*** Begin section ***

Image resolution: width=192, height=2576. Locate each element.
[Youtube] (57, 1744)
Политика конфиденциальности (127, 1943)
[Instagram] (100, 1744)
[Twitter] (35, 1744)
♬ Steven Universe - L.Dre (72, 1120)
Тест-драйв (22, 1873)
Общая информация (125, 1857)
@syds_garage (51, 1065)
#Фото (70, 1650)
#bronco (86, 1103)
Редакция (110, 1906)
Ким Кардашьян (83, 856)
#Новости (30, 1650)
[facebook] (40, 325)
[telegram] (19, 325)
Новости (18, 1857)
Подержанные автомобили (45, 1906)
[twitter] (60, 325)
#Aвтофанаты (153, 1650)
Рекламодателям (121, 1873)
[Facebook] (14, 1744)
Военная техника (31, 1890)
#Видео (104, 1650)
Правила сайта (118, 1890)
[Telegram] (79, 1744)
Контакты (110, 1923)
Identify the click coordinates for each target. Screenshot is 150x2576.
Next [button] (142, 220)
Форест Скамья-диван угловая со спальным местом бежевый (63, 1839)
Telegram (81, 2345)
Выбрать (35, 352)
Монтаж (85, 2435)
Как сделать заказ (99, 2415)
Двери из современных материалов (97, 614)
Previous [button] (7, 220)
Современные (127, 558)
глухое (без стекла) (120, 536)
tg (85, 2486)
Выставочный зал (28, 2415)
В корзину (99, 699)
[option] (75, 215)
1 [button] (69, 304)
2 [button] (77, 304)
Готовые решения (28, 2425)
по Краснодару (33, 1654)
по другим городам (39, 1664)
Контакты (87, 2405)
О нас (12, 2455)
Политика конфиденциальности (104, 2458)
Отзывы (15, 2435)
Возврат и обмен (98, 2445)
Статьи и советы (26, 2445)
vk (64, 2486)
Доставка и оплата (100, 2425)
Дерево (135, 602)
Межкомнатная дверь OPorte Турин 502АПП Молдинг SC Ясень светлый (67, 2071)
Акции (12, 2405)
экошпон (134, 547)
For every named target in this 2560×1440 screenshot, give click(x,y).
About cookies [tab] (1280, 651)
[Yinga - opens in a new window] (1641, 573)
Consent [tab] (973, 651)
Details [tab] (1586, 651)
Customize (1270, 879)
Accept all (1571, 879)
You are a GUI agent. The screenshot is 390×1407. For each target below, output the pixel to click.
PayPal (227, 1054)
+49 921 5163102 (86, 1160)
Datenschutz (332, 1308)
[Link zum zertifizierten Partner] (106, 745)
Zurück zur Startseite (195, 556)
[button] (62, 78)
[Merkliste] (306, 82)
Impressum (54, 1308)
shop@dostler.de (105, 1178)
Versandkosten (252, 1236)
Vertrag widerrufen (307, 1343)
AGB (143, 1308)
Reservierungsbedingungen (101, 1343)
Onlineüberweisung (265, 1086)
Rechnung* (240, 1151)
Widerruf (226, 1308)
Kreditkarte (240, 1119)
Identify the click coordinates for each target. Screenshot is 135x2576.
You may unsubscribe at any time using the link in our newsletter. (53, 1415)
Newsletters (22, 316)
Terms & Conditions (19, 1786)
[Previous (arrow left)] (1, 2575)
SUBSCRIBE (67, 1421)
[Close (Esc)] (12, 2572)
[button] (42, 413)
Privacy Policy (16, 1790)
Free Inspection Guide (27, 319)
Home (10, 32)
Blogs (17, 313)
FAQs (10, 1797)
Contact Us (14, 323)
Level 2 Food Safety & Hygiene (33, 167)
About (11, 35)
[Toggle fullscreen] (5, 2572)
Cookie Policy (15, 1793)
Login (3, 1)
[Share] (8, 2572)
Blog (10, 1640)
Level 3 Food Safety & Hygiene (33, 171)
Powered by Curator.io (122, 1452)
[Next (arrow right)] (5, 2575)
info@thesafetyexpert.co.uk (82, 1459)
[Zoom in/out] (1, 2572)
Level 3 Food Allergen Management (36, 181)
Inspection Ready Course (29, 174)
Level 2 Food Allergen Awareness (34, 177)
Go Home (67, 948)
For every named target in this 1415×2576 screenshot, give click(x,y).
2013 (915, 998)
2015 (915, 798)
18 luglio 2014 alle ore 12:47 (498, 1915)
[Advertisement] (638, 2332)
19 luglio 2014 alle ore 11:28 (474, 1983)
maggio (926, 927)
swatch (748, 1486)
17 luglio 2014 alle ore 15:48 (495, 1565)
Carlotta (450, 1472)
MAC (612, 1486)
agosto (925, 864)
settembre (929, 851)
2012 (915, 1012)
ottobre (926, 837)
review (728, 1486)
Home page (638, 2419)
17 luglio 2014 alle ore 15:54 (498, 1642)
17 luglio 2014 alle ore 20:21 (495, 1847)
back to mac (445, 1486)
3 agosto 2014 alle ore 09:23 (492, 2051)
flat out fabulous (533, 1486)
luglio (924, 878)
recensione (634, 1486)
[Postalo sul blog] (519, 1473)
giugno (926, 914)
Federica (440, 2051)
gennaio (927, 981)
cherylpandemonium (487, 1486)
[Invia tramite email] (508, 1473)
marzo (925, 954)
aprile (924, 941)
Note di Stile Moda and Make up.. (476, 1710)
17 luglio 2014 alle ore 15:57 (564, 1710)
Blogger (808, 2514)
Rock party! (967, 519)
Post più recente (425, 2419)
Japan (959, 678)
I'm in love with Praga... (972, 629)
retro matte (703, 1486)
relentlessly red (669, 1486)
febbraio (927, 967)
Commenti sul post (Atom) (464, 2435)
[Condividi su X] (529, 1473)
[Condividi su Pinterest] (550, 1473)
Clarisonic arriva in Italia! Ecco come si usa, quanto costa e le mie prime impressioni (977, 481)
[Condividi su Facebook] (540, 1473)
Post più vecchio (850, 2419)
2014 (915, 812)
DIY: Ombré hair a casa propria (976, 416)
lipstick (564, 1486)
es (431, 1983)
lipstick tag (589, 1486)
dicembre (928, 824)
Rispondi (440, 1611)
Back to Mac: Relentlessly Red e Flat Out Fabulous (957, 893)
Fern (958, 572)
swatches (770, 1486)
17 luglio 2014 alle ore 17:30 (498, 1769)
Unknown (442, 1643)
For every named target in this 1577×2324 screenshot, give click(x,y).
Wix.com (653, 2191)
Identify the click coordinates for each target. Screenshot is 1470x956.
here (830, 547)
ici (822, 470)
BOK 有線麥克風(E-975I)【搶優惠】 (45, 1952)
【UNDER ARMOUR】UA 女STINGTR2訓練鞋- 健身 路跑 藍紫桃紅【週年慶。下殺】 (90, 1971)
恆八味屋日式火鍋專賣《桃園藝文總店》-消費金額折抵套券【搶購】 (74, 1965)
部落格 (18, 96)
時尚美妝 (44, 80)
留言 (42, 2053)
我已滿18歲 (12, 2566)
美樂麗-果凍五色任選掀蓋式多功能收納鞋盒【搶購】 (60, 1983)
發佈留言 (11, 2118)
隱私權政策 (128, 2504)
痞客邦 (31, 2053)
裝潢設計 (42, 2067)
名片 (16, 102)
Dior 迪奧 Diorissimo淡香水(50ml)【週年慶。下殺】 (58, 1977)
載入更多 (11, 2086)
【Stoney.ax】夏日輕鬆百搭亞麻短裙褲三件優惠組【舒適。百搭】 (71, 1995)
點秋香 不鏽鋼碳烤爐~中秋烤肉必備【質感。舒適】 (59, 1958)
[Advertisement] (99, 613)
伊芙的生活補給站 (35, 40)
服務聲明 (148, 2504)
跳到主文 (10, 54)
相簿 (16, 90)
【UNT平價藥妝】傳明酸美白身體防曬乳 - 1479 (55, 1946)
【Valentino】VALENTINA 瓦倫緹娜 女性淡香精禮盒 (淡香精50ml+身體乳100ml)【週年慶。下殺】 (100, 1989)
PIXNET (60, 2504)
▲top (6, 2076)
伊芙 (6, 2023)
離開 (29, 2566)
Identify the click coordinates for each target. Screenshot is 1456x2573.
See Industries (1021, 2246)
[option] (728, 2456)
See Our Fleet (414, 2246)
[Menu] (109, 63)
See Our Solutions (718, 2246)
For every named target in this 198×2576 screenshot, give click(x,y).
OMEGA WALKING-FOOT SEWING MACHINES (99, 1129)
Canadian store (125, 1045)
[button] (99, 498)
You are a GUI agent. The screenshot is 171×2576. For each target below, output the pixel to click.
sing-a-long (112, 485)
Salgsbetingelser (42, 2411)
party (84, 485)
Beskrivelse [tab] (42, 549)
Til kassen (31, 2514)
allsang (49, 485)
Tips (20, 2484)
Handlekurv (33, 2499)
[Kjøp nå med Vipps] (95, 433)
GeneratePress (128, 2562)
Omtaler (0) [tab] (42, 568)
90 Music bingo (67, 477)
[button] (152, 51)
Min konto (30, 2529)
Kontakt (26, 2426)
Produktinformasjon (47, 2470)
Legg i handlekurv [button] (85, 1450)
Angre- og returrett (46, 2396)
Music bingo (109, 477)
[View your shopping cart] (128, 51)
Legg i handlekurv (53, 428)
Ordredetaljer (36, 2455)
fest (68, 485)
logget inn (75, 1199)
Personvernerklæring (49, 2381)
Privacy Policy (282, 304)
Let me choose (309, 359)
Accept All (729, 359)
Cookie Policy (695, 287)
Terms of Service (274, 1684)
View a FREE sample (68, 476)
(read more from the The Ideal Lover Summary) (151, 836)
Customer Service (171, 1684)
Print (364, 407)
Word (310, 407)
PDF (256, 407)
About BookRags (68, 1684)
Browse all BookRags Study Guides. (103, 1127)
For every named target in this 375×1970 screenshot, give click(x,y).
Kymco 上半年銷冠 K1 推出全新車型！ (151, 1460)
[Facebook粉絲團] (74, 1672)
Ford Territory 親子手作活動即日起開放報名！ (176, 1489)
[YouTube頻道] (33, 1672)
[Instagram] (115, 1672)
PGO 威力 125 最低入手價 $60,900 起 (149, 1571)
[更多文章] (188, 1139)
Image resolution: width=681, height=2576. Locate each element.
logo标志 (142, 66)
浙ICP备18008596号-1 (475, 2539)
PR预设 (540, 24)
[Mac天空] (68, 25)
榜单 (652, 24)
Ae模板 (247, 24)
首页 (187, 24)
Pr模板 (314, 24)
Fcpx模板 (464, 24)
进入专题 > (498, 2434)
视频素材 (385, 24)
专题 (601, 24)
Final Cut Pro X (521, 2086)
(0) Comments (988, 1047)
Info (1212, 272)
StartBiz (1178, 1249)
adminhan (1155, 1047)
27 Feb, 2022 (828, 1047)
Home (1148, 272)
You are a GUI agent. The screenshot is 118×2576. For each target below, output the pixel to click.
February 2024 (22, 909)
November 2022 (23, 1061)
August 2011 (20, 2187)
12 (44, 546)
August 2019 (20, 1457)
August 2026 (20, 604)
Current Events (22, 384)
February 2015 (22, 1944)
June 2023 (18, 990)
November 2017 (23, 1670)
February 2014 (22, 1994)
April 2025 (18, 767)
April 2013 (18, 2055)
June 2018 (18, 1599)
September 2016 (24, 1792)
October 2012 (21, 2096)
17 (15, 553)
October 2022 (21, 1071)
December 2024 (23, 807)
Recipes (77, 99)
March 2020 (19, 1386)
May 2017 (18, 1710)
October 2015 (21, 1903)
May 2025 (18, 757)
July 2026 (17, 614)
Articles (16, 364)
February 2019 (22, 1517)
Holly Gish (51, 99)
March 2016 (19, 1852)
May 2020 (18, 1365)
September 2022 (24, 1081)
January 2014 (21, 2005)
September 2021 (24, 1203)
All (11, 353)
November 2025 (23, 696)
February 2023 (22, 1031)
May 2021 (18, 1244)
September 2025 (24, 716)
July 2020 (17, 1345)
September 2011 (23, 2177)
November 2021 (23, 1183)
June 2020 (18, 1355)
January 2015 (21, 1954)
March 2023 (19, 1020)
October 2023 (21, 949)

*** End section ***

Using the material above, transcribe exactly the lines from the line with "[Twitter] (35, 1744)" to the line with "Impressum (54, 1308)"; both count, and nothing else goes in.

[Twitter] (35, 1744)
♬ Steven Universe - L.Dre (72, 1120)
Тест-драйв (22, 1873)
Общая информация (125, 1857)
@syds_garage (51, 1065)
#Фото (70, 1650)
#bronco (86, 1103)
Редакция (110, 1906)
Ким Кардашьян (83, 856)
#Новости (30, 1650)
[facebook] (40, 325)
[telegram] (19, 325)
Новости (18, 1857)
Подержанные автомобили (45, 1906)
[twitter] (60, 325)
#Aвтофанаты (153, 1650)
Рекламодателям (121, 1873)
[Facebook] (14, 1744)
Военная техника (31, 1890)
#Видео (104, 1650)
Правила сайта (118, 1890)
[Telegram] (79, 1744)
Контакты (110, 1923)
Identify the click coordinates for each target. Screenshot is 150x2576.
Next [button] (142, 220)
Форест Скамья-диван угловая со спальным местом бежевый (63, 1839)
Telegram (81, 2345)
Выбрать (35, 352)
Монтаж (85, 2435)
Как сделать заказ (99, 2415)
Двери из современных материалов (97, 614)
Previous [button] (7, 220)
Современные (127, 558)
глухое (без стекла) (120, 536)
tg (85, 2486)
Выставочный зал (28, 2415)
В корзину (99, 699)
[option] (75, 215)
1 [button] (69, 304)
2 [button] (77, 304)
Готовые решения (28, 2425)
по Краснодару (33, 1654)
по другим городам (39, 1664)
Контакты (87, 2405)
О нас (12, 2455)
Политика конфиденциальности (104, 2458)
Отзывы (15, 2435)
Возврат и обмен (98, 2445)
Статьи и советы (26, 2445)
vk (64, 2486)
Доставка и оплата (100, 2425)
Дерево (135, 602)
Межкомнатная дверь OPorte Турин 502АПП Молдинг SC Ясень светлый (67, 2071)
Акции (12, 2405)
экошпон (134, 547)
For every named target in this 2560×1440 screenshot, give click(x,y).
About cookies [tab] (1280, 651)
[Yinga - opens in a new window] (1641, 573)
Consent [tab] (973, 651)
Details [tab] (1586, 651)
Customize (1270, 879)
Accept all (1571, 879)
You are a GUI agent. The screenshot is 390×1407. For each target below, output the pixel to click.
PayPal (227, 1054)
+49 921 5163102 (86, 1160)
Datenschutz (332, 1308)
[Link zum zertifizierten Partner] (106, 745)
Zurück zur Startseite (195, 556)
[button] (62, 78)
[Merkliste] (306, 82)
Impressum (54, 1308)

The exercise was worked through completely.